Supplied text
--------------------------------------------------

Studio album by Animetal
- Released: February 21, 1998 March 21, 1998 (karaoke)
- Recorded: 1997
- Studio: MIT Studio
- Genres: Heavy metal; anison;
- Length: 43:34 (Disc 1) 21:56 (Disc 2)
- Language: Japanese
- Label: Sony Records
- Producer: Animetal

Animetal chronology
| Animetal Marathon (1997) | Animetal Marathon II (1998) | Animetal Lady Marathon (1998) |

= Animetal Marathon II =

Animetal Marathon II: Tokusatsu Collection (アニメタル・マラソンII ～特撮編～, Animetaru Marason Tsū ~Tokusatsu Hen~) is the second album by Japanese novelty heavy metal band Animetal, released through Sony Records on February 21, 1998. The album consists of a non-stop marathon of metal covers of theme songs of tokusatsu series from the 1970s and 1980s. A karaoke version of this album was also released.

--------------------------------------------------

Provided material
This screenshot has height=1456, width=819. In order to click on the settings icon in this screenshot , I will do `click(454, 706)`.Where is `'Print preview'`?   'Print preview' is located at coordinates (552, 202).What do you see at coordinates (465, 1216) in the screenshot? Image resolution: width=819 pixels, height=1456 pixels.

--------------------------------------------------

Task requirements
In the Animetal Marathon II text, take the passage that starts with "Animetal Marathon II: Tokusatsu" and ends with "was also released." and change "non-stop marathon" to "continuous medley". You won't need any of the lines for this.

Result of this task
Animetal Marathon II: Tokusatsu Collection (アニメタル・マラソンII ～特撮編～, Animetaru Marason Tsū ~Tokusatsu Hen~) is the second album by Japanese novelty heavy metal band Animetal, released through Sony Records on February 21, 1998. The album consists of a continuous medley of metal covers of theme songs of tokusatsu series from the 1970s and 1980s. A karaoke version of this album was also released.